Required action ▸
Output, word for word, every line from the start of the listing down to and including the line that contains "Click the maximum price Cijena field"; include nothing else.

Supplied entries ▸
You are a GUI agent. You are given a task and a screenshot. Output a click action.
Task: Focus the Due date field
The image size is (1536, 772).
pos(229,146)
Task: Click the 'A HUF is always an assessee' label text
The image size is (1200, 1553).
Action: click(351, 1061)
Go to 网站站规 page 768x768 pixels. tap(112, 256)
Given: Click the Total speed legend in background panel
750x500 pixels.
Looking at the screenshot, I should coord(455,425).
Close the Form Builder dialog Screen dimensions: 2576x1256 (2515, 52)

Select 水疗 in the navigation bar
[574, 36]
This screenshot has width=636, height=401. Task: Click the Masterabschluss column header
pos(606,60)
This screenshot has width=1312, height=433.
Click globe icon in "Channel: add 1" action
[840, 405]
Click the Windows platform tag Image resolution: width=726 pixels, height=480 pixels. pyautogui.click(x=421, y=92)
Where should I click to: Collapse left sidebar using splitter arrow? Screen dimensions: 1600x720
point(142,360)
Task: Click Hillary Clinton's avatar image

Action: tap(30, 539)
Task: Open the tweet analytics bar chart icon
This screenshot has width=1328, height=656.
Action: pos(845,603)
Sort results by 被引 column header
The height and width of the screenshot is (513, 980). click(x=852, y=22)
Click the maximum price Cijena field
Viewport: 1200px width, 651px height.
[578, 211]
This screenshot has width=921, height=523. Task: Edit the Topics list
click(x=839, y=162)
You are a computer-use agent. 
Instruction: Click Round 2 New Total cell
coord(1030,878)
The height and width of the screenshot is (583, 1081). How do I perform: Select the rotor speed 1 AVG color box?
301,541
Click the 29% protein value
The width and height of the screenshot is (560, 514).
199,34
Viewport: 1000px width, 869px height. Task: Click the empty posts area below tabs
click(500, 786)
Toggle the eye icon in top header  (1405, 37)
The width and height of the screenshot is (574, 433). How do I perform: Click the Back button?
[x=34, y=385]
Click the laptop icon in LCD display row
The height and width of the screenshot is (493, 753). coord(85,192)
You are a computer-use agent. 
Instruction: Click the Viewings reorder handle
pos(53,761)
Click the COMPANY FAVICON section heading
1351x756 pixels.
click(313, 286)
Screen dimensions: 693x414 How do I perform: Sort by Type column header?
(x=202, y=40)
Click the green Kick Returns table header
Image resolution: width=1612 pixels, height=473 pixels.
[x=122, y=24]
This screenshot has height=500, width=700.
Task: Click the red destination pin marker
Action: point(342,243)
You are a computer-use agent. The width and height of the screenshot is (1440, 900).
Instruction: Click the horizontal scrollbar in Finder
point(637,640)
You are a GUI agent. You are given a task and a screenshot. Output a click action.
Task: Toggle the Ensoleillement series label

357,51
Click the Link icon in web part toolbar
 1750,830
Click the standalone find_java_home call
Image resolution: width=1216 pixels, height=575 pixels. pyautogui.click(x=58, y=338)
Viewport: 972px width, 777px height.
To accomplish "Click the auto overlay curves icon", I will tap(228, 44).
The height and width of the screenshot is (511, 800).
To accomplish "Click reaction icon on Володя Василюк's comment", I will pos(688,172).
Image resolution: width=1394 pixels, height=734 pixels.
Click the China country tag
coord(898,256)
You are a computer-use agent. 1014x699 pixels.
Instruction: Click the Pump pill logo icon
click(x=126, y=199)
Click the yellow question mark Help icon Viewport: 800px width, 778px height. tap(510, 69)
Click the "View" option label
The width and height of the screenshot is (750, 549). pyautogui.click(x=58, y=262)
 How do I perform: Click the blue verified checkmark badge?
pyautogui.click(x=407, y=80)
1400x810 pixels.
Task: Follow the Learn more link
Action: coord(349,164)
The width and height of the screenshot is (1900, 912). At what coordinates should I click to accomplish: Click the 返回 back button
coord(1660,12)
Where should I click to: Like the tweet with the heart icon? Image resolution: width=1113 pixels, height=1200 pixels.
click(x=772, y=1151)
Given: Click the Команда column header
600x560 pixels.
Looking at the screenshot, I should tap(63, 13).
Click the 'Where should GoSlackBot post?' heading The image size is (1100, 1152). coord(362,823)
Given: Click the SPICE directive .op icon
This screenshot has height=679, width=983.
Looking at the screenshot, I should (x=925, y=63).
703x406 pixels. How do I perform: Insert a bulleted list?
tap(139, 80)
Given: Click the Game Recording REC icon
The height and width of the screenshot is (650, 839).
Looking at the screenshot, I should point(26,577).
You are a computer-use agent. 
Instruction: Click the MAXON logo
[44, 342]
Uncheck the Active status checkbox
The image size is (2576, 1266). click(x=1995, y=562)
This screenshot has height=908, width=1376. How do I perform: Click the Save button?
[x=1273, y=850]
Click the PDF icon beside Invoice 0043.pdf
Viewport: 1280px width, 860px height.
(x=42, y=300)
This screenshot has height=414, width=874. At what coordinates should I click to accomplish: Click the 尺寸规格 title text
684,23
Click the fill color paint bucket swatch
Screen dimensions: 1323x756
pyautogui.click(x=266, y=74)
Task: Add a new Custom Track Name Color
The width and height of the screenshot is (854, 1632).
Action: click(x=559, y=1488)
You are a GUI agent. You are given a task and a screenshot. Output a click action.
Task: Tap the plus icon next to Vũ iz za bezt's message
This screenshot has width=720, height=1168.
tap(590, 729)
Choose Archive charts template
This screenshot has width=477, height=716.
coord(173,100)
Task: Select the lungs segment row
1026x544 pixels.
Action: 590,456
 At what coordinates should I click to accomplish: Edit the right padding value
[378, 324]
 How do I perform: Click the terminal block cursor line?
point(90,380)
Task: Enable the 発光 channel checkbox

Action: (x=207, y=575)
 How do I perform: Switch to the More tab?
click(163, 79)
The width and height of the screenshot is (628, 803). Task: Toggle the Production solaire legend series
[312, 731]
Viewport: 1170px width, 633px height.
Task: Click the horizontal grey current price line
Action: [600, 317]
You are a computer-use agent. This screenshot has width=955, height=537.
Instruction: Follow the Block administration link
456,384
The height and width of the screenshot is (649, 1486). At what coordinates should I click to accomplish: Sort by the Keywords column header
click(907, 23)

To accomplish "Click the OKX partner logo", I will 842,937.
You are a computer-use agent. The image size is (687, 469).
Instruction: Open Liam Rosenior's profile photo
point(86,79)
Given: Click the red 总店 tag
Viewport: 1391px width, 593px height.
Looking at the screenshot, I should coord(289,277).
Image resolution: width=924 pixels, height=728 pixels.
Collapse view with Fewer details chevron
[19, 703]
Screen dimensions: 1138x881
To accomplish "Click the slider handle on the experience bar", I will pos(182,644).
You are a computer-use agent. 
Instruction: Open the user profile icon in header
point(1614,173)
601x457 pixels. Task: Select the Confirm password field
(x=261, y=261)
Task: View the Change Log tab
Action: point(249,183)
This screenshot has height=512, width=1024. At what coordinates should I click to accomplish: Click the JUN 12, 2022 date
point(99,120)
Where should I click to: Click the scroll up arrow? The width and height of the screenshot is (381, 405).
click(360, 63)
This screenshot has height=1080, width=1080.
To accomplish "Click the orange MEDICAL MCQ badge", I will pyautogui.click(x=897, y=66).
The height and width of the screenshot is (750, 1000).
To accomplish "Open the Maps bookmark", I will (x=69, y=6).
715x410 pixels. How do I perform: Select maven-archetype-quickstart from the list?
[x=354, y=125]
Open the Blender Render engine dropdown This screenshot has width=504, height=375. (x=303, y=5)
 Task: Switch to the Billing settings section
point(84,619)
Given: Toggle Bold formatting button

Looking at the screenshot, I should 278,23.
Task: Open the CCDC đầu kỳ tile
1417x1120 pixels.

Completed task ▸
You are a GUI agent. You are given a task and a screenshot. Output a click action.
Task: Focus the Due date field
The image size is (1536, 772).
pos(229,146)
Task: Click the 'A HUF is always an assessee' label text
The image size is (1200, 1553).
Action: click(351, 1061)
Go to 网站站规 page 768x768 pixels. tap(112, 256)
Given: Click the Total speed legend in background panel
750x500 pixels.
Looking at the screenshot, I should coord(455,425).
Close the Form Builder dialog Screen dimensions: 2576x1256 (2515, 52)

Select 水疗 in the navigation bar
[574, 36]
This screenshot has width=636, height=401. Task: Click the Masterabschluss column header
pos(606,60)
This screenshot has width=1312, height=433.
Click globe icon in "Channel: add 1" action
[840, 405]
Click the Windows platform tag Image resolution: width=726 pixels, height=480 pixels. pyautogui.click(x=421, y=92)
Where should I click to: Collapse left sidebar using splitter arrow? Screen dimensions: 1600x720
point(142,360)
Task: Click Hillary Clinton's avatar image

Action: tap(30, 539)
Task: Open the tweet analytics bar chart icon
This screenshot has width=1328, height=656.
Action: pos(845,603)
Sort results by 被引 column header
The height and width of the screenshot is (513, 980). click(x=852, y=22)
Click the maximum price Cijena field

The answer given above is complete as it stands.